- _THE PROBLEM_
From the records below, transcribe only the lines running from the one with "Patrones en español (524, 2507)" through the one with "craft (250, 673)". Keep both of those end lines.

-- Opening Marker --

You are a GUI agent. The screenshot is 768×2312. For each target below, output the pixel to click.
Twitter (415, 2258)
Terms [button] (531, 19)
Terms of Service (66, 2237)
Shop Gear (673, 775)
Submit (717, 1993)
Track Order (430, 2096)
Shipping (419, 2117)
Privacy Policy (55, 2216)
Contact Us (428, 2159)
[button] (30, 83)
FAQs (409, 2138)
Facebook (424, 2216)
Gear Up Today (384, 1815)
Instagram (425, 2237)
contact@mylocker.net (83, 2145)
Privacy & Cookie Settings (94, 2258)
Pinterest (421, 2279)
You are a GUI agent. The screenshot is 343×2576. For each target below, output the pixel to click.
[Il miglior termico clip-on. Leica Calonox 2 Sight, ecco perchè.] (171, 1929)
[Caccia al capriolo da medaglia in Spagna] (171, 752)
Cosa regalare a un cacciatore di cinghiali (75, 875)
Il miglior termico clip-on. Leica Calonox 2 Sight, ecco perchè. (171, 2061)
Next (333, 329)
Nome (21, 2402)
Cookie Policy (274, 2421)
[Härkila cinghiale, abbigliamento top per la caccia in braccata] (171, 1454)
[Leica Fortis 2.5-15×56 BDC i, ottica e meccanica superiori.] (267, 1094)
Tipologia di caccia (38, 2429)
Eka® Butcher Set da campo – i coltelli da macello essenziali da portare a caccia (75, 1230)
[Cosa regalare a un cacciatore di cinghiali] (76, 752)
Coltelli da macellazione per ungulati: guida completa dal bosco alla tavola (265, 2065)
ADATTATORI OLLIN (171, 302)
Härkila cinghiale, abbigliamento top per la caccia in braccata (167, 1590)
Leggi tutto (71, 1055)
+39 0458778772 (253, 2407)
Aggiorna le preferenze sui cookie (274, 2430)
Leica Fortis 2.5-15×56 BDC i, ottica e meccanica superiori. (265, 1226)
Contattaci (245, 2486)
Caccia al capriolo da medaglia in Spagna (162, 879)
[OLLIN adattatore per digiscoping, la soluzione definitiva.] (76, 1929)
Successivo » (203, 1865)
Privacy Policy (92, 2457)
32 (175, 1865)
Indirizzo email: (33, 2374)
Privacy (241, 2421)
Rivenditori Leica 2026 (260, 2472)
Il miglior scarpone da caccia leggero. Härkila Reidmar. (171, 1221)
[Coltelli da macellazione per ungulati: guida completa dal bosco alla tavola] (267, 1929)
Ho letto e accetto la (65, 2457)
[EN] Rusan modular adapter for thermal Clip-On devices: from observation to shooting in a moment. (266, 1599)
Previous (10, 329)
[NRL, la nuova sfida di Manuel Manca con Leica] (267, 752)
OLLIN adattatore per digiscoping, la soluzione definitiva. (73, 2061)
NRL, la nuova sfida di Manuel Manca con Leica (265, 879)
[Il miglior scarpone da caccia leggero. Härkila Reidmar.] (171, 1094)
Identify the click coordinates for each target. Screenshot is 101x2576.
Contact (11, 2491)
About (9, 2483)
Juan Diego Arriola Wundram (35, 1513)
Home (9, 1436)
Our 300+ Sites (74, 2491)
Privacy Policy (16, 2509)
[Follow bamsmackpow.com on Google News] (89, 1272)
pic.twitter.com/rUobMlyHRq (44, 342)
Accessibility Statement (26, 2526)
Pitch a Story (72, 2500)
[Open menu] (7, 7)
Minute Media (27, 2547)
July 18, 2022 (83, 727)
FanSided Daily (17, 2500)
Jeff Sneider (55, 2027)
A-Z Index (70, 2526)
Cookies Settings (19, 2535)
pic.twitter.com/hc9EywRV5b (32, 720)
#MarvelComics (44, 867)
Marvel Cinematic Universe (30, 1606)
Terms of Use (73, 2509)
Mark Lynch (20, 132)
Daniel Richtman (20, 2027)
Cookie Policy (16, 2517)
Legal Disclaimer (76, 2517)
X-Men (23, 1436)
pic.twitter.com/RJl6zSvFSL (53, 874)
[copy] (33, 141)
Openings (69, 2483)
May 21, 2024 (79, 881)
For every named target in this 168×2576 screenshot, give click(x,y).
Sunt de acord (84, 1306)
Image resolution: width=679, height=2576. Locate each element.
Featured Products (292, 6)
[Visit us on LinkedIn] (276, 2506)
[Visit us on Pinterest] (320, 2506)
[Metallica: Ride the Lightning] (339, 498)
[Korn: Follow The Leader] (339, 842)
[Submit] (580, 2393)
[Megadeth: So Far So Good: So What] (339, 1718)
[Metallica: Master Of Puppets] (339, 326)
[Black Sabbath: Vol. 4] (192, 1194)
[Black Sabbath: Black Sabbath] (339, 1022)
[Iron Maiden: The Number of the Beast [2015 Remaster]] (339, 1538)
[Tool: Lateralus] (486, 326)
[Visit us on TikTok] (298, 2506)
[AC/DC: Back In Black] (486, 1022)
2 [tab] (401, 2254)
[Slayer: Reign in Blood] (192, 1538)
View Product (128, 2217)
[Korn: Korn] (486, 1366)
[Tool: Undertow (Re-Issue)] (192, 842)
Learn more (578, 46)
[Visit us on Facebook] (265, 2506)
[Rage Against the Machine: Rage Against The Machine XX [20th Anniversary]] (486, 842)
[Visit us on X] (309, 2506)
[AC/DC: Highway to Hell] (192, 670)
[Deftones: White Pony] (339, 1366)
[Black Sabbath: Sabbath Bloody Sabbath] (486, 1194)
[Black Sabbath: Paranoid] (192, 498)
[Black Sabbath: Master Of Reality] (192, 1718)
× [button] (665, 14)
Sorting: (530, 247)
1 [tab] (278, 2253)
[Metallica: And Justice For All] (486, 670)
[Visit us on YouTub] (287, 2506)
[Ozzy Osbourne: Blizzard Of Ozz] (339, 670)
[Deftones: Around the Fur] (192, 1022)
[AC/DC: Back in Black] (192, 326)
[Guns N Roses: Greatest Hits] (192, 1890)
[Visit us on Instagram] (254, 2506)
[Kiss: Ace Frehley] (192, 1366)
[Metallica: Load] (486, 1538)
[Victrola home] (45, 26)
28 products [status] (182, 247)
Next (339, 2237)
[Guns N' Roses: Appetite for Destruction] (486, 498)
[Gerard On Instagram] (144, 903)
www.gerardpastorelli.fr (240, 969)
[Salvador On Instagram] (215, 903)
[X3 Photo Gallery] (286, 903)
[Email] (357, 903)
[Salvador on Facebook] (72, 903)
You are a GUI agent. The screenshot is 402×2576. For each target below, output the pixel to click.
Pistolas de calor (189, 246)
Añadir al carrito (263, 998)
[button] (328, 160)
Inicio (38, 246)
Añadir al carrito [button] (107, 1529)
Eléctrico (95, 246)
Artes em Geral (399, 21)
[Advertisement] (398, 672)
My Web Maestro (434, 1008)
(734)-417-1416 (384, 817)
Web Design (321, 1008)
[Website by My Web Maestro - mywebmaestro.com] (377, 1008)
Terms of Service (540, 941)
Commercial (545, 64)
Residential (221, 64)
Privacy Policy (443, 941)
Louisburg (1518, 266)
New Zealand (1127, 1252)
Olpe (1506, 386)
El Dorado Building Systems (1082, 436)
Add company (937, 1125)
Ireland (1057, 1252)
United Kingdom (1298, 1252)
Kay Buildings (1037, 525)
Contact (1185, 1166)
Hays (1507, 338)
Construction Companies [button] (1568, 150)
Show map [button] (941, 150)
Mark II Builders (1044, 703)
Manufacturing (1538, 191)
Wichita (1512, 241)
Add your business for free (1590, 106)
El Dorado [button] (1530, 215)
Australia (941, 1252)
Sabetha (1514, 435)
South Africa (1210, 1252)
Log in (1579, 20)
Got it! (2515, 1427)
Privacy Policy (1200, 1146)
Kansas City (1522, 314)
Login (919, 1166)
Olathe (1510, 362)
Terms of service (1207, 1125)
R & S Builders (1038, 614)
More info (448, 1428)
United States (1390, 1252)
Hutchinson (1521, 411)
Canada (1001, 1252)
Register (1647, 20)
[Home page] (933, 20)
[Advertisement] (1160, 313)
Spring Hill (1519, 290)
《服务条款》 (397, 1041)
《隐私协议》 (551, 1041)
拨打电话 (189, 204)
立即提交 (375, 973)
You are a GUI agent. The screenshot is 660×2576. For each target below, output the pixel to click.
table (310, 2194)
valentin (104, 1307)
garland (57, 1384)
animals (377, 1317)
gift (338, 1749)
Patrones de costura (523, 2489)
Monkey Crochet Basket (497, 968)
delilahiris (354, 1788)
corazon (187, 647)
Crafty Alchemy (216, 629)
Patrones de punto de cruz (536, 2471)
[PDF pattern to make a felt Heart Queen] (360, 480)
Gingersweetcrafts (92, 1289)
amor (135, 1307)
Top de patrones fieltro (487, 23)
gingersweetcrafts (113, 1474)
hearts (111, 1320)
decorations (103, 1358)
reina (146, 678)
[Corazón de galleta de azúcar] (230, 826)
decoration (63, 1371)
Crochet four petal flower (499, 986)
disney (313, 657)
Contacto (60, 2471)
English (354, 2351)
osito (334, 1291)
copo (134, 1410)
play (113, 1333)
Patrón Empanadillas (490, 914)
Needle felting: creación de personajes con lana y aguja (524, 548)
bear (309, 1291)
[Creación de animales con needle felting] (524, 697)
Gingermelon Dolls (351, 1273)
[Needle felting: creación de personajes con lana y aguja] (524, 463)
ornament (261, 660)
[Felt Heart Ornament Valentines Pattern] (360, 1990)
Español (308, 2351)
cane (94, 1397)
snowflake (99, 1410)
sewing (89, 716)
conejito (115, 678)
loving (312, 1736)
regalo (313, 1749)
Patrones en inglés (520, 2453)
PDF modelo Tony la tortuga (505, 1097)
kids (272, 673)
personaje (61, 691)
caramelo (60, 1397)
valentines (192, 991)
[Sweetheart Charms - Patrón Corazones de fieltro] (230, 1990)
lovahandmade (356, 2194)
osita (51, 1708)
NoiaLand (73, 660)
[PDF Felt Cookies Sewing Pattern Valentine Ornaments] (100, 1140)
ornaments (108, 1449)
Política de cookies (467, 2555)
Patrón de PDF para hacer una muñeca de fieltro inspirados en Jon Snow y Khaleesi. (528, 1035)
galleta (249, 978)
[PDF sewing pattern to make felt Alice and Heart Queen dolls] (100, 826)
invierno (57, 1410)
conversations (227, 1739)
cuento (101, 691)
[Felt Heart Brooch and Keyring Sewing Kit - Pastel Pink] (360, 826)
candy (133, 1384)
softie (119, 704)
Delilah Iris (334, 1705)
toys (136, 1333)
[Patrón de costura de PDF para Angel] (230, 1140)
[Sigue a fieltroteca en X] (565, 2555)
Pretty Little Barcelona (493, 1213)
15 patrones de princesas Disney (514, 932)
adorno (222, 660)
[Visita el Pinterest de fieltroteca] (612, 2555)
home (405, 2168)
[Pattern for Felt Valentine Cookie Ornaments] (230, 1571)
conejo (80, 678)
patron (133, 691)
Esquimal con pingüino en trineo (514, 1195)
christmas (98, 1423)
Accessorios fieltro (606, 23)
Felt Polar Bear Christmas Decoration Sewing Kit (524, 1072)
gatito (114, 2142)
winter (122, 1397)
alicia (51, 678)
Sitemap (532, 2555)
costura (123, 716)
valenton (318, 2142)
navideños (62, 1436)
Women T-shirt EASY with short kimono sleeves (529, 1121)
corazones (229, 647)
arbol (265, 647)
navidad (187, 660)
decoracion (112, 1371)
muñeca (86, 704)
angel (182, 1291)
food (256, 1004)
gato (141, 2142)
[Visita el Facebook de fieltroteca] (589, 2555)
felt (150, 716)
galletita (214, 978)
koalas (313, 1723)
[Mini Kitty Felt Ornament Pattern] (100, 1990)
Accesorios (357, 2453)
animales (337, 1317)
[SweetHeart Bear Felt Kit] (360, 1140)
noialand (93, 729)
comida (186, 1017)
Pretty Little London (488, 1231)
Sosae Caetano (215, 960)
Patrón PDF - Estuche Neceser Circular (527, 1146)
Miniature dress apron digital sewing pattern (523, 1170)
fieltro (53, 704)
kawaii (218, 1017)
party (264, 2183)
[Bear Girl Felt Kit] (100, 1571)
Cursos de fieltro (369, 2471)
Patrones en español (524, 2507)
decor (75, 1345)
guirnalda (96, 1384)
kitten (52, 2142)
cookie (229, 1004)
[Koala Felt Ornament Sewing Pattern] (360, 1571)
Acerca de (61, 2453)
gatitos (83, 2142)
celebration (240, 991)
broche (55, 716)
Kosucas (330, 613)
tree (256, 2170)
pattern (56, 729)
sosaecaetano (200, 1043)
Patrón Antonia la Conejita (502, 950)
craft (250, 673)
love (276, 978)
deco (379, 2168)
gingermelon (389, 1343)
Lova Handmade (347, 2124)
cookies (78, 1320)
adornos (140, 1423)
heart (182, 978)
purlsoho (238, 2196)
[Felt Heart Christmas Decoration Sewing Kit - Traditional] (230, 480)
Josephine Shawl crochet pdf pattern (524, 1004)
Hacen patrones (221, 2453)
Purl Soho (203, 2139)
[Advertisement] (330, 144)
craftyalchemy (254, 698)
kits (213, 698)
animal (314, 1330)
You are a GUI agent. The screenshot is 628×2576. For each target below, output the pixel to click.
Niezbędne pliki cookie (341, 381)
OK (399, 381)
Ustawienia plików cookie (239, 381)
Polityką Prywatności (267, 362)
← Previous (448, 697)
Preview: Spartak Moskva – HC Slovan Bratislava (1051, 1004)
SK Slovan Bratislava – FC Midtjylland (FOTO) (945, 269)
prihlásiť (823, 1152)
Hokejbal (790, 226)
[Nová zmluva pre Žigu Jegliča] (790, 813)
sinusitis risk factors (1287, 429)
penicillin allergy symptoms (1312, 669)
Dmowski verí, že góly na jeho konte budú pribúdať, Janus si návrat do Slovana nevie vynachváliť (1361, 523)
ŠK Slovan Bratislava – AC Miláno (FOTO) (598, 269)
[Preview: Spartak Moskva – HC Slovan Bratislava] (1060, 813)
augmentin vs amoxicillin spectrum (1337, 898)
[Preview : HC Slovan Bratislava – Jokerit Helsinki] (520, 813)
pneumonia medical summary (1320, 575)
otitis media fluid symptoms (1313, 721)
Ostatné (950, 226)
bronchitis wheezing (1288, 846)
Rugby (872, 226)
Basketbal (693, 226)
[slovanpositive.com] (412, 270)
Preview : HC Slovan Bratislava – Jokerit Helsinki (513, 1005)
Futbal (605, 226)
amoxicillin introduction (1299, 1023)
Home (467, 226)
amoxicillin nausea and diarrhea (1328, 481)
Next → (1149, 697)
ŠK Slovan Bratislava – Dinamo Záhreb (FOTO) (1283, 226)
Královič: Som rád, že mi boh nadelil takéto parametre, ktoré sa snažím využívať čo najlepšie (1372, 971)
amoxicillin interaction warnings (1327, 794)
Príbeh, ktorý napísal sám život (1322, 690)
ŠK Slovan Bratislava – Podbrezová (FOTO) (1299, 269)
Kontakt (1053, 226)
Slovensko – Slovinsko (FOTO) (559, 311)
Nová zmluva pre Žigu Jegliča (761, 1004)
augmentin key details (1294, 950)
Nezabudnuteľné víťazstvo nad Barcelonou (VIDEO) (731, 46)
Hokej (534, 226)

-- Closing Marker --

- _EXERCISE OUTPUT_
Patrones en español (524, 2507)
decor (75, 1345)
guirnalda (96, 1384)
kitten (52, 2142)
cookie (229, 1004)
[Koala Felt Ornament Sewing Pattern] (360, 1571)
Acerca de (61, 2453)
gatitos (83, 2142)
celebration (240, 991)
broche (55, 716)
Kosucas (330, 613)
tree (256, 2170)
pattern (56, 729)
sosaecaetano (200, 1043)
Patrón Antonia la Conejita (502, 950)
craft (250, 673)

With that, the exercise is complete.